Officials in Montgomery County, which includes Clarksville, said two adults and one child had died as a result of a tornado. Officials were conducting secondary searches and preparing for the next phase of recovery.
Jimmie Edwards, chief of Montgomery County Emergency Services, said 62 injured people had been taken to medical facilities, including nine who were transferred to Vanderbilt University Medical Centre and were in a critical condition.
Residents said the midday tornado took them by surprise, giving them little time to seek shelter.
Eric Dzidotor has been able to visit the piles of debris in Clarksville where his home had stood. Dzidotor said he had moved into the house two years ago with his wife, their three children, his mother in-law and his brother in-law.
His mother-in-law was now in the hospital with injuries she suffered during the storm, he said. His brother-in-law, who was 26, did not survive.
During the storm, winds carried Dzidotor from the upstairs of his house to his neighbour’s yard, injuring his back.
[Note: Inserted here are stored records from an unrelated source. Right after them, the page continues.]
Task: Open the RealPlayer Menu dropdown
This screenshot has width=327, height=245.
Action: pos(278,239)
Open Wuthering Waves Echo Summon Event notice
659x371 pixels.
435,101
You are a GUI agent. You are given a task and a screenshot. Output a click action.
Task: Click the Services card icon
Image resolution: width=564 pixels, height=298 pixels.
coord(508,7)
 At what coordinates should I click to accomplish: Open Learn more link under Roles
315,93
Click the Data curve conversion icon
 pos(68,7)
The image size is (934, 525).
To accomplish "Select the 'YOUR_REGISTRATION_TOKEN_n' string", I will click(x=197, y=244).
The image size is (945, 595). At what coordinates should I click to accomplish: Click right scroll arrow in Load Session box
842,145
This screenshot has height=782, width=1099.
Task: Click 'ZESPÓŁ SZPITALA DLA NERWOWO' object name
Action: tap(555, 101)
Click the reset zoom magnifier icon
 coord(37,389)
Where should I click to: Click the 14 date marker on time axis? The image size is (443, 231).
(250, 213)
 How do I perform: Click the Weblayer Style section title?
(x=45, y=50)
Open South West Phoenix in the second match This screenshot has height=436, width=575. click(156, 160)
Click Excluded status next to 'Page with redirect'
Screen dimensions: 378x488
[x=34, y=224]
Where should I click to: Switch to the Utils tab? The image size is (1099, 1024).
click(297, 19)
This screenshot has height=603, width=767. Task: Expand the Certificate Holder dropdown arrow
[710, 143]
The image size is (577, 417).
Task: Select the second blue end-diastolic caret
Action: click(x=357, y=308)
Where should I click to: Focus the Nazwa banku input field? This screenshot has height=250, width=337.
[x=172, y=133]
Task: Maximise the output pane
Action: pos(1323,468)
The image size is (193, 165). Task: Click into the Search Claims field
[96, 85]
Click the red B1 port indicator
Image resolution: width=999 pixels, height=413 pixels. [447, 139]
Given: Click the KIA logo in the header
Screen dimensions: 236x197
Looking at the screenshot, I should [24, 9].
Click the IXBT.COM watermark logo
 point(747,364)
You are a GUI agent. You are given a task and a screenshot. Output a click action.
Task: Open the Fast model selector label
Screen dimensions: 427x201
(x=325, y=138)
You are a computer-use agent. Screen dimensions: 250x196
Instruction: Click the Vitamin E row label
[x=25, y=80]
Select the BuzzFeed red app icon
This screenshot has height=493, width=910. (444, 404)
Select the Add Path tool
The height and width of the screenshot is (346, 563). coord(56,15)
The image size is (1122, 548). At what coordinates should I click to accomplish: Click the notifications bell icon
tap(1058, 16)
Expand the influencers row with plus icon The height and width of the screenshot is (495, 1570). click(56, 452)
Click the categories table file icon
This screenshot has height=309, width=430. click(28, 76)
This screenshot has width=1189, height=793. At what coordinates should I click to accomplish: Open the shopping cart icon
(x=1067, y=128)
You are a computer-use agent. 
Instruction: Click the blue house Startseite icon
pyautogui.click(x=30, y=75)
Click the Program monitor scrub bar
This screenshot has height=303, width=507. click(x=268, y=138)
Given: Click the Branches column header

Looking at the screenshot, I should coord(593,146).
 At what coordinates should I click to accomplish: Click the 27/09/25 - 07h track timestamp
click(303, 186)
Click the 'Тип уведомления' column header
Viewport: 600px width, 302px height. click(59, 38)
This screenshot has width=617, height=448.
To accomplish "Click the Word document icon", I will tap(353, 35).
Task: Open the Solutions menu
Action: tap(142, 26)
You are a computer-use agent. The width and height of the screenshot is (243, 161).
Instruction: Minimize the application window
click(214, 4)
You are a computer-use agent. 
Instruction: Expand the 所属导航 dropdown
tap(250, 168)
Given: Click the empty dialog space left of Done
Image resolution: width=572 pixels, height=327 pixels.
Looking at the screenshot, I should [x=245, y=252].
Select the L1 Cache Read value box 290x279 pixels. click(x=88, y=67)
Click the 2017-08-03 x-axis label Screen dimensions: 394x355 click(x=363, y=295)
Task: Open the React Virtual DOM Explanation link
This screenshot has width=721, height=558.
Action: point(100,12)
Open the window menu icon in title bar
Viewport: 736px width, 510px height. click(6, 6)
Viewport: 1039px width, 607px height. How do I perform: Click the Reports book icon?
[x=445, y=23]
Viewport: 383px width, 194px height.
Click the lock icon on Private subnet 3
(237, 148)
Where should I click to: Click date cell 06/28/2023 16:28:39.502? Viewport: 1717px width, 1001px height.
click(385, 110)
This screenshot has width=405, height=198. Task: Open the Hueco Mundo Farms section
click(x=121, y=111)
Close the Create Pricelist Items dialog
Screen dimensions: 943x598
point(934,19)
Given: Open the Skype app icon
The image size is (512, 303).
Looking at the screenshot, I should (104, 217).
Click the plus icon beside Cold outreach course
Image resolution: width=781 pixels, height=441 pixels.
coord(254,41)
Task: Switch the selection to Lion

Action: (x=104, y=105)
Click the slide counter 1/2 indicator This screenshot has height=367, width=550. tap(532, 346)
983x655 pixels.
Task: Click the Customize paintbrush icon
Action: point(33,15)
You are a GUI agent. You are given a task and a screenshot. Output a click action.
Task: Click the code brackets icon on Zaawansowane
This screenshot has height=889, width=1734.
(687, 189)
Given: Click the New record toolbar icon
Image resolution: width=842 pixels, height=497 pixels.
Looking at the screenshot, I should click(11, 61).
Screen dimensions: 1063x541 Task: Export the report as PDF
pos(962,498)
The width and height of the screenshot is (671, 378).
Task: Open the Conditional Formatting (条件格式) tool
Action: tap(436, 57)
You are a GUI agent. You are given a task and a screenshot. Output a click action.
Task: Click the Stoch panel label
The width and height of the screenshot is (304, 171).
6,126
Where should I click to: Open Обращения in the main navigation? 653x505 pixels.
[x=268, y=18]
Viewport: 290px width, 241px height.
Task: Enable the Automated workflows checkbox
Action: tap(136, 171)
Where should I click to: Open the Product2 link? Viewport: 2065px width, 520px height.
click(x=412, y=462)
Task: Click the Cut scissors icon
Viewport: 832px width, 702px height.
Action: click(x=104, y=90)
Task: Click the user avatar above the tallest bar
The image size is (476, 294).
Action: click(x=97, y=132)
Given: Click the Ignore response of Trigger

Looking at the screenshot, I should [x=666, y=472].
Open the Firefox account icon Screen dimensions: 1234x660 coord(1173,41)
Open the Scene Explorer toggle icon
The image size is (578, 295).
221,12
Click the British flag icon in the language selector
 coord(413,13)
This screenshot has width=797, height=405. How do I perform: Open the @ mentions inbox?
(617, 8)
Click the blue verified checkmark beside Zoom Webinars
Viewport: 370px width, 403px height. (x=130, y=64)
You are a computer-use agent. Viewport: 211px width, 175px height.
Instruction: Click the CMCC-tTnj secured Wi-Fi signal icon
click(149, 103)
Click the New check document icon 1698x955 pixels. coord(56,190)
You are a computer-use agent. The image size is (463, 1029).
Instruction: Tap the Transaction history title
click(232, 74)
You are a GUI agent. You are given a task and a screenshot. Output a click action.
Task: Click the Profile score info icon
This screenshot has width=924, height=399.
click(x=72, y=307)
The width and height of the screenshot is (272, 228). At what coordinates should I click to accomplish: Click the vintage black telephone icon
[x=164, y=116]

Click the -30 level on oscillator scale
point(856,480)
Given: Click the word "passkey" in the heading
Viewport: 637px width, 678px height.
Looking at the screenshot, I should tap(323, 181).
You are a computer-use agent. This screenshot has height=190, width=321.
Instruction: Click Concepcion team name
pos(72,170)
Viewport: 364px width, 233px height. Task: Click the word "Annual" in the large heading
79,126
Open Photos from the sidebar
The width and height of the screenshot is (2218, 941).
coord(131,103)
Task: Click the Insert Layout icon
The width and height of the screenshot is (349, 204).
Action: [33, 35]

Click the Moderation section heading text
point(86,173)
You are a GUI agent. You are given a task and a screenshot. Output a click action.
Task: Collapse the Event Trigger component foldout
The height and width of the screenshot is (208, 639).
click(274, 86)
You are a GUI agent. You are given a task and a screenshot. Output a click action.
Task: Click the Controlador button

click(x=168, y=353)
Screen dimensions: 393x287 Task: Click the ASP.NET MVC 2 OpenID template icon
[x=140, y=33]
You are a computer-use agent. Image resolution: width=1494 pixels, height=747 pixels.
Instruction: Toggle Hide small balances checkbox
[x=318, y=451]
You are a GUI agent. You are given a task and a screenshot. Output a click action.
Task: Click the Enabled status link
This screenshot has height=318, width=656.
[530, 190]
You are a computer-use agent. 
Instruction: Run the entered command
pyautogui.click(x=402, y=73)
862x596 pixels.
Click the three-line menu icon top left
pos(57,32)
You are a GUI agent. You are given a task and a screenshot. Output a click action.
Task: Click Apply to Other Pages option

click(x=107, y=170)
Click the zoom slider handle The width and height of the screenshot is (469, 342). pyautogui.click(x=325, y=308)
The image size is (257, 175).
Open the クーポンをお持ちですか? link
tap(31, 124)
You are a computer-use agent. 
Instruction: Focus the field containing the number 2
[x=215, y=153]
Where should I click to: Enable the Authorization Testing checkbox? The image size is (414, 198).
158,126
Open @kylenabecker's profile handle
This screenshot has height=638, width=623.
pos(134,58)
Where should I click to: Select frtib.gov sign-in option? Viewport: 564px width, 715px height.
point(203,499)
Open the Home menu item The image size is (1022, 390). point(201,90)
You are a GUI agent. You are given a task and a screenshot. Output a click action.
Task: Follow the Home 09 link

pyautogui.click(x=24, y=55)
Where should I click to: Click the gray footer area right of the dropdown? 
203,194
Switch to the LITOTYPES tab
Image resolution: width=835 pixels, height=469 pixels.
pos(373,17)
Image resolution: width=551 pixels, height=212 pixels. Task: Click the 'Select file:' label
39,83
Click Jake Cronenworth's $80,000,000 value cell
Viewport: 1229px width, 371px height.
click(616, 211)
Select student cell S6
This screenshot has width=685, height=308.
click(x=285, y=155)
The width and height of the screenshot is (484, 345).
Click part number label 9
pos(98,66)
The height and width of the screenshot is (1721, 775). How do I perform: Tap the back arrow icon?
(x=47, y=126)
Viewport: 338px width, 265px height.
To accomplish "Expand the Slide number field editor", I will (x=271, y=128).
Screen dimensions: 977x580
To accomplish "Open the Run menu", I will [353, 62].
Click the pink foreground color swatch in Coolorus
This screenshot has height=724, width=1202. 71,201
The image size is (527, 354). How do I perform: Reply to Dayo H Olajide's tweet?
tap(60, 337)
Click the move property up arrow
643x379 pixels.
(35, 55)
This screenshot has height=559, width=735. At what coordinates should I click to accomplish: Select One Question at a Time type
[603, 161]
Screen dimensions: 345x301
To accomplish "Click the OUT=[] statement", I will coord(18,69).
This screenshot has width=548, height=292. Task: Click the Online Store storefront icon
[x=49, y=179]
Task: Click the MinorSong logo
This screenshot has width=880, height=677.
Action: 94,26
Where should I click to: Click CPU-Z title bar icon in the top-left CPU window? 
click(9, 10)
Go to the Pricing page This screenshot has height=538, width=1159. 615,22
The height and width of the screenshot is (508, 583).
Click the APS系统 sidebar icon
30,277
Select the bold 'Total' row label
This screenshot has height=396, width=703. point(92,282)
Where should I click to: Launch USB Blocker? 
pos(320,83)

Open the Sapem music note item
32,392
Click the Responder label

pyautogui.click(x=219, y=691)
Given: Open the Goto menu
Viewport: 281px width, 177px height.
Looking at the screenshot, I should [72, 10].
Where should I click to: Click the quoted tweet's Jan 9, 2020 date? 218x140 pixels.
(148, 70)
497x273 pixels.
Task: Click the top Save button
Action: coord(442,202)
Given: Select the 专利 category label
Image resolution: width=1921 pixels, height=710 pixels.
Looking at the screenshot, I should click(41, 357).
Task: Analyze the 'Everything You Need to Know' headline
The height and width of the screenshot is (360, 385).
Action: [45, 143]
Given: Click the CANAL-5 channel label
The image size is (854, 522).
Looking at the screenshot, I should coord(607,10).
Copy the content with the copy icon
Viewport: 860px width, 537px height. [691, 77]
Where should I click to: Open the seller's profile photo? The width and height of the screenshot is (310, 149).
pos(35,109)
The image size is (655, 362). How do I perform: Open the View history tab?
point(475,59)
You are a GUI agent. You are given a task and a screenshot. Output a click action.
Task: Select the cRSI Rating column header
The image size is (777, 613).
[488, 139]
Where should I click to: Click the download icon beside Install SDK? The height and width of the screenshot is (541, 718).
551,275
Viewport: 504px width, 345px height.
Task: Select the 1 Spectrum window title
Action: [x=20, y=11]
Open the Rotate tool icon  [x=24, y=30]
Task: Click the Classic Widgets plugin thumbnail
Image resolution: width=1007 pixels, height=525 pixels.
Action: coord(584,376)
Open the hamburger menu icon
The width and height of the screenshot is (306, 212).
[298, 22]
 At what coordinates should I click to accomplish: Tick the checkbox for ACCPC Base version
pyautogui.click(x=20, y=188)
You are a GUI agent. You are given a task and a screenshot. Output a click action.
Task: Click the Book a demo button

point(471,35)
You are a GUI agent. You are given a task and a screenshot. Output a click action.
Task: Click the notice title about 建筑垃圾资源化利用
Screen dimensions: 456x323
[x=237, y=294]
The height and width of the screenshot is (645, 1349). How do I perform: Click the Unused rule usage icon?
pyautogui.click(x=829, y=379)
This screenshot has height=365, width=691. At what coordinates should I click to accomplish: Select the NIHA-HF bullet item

When he landed on the ground and the rain began to pour down, he called for his family. He pulled his daughters, ages 2, 4 and 17, from their collapsed house, one of them with an injured leg, before trying unsuccessfully to rescue his brother-in-law.
In Clarksville, Rachel Tunstall and her husband were pulling their cars out from under what had been their roof Sunday, just two months after they got married and moved into their apartment.
“This was our bedroom,” Tunstall, 33, said, pointing to a space now missing a wall and a ceiling.
Minutes after seeing the tornado warning on her phone, Tunstall had heard the winds, felt pressure in her ears and told her husband they needed to shelter in their downstairs half-bathroom.
Outside what was left of her unit on Monday (AEDT), she packed plastic containers with items that could be salvaged, including Christmas ornaments that the newlyweds had recently hung.
“My husband and I are both OK,” Tunstall said, “and that is the blessing”.